-- Texte source --
::::

Notre séjour à Recife s’est achevé sur une surprise. Une des organisations culturelles que notre équipe avait tenté de joindre avant la résidence nous répond soudain. On nous propose d’organiser une projection à l’Alliance Française la veille de notre départ, avec moins de 48 heures de préparation. La salle risque d’être vide, on le sait déjà. On accepte malgré tout, pour ne pas partir sans avoir saisi la chance de rencontrer des gens qui habitent dans cette ville qu’on s’est efforcés à sentir, à comprendre. Pour pouvoir dire aux amis cap-verdiens que leur film commence à être partagé, et pour le plaisir de ce partage.
Seront présents des membres du collectif, des employés de l’Alliance et du Consulat français. Une joyeuse troupe d’une dizaine de personnes, qui assaillent Géraldine de questions et nous invitent à poursuivre la soirée dans un bar local. On mange de la viande séchée et de la farine de manioc. Le jeu de questions-réponses s’inverse : à notre tour de demander Recife, le Brésil. Les tribus d’Amazonie et la politique. La mafia du pétrole. Le goût des fruits et le combat des cinémas de quartier contre les multiplexes. L’importance du théâtre et de la danse africaine.
En dix jours ici, nous n’avons pas eu le temps de visiter les différents quartiers de Rcife, pris que nous étions dans le tournage du film, l’organisation des résidences suivantes et le fignolage du dernier court métrage. Nous n’avons mis un pied qu’à Olinda. C’est une ville dans la ville, une colline verdoyante au milieu des gratte-ciels où vivotent des maisonnées de couleurs et un nombre impressionnant d’églises. Nous sommes sur le continent le plus chrétien du monde. Il suffit de faire quelques pas au détour de n’importe quelle rue pour s’en rendre compte. Souvent les chapelles sont de couleur pâle, peinture extérieure défraichie par le soleil et décors intérieurs flamboyants. Celles d’Olinda surplombent le rivage et nous servent d’amers lorsque on est au large.
Qu’elles en guident au moins certains dans la bonne direction.
Parmi nos compagnons, Bernardo Teshima, jeune photographe de 23 ans. Il entend notre capitaine plaisanter sur le fait qu’il reste encore une place d’équipier, au cas où quelqu’un aurait une envie de départ, et ne la quitte plus. Il argumente, se présente. Prise de court, Géraldine lui explique les toilettes à pompe, les douches à l’eau de mer et les crochets qui tiennent les marmites sur le four qui tangue. Il dit oui à tout et rentre préparer son sac. Il arrivera le lendemain matin accompagner de sa mère, une grande dame dans une robe à fleurs qui reste le temps seulement de lui répéter « attention, attention ». Une photo, et Bernardo monte à bord. Nous partons équipage franco-brésilien, et c’est une joie simple. Notre première traversée sud-américaine.

::::

-- Items répertoriés --
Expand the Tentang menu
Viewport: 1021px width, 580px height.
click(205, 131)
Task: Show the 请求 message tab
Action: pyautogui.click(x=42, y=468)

::::

-- Travail demandé --
**a.** Dans le récit de voyage, condensez sous forme de liste le paragraphe commençant par « Seront présents des membres du collectif », en conservant ses faits principaux.
**b.** Rédigez la suite du récit de voyage à partir de sa dernière phrase.

-- Réponses par consigne --
**a.**
- Une dizaine de personnes est présente : des membres du collectif, des employés de l'Alliance et du Consulat français.
- Elles assaillent Géraldine de questions, puis invitent l'équipe à poursuivre la soirée dans un bar local.
- Au menu : viande séchée et farine de manioc.
- Les rôles s'inversent et l'équipe interroge à son tour sur Recife et le Brésil :
  - les tribus d'Amazonie et la politique ;
  - la mafia du pétrole ;
  - le goût des fruits ;
  - le combat des cinémas de quartier contre les multiplexes ;
  - l'importance du théâtre et de la danse africaine.

**b.**
Après plus de deux mois à bord de Tortuga, Thibault Peigney a débarqué. Il avait quitté La Rochelle avec nous en mai dernier et participé à toutes les traversées jusqu’à ce qu’on atteigne la côte brésilienne. De même que Gilou et Julie, nos compagnons de Transatlantique, il est reparti pour la France et a laissé sa place pour de nouveaux équipiers. Arnaud et Donatien ont ainsi embarqué pour leur première longue traversée, l’un ayant une bonne expérience des courtes navigations en Bretagne et l’autre prenant ses marques dans ce nouveau contexte. Arnaud moniteur aux Glénans, Donatien jeune matelot. De quart ensemble, ils forment un duo efficace, qui me rappelle parfois mes premières semaines à bord, quand Géraldine m’apprenait les noms de chaque bout, chaque fil de fer, les écoutes, chandeliers, drisses, palans, poulies, bastaques, pataras, haubans et autres parties qui composent la tortue. Puis les voiles, les allures. Le réglage de la chute et la maîtrise des penons.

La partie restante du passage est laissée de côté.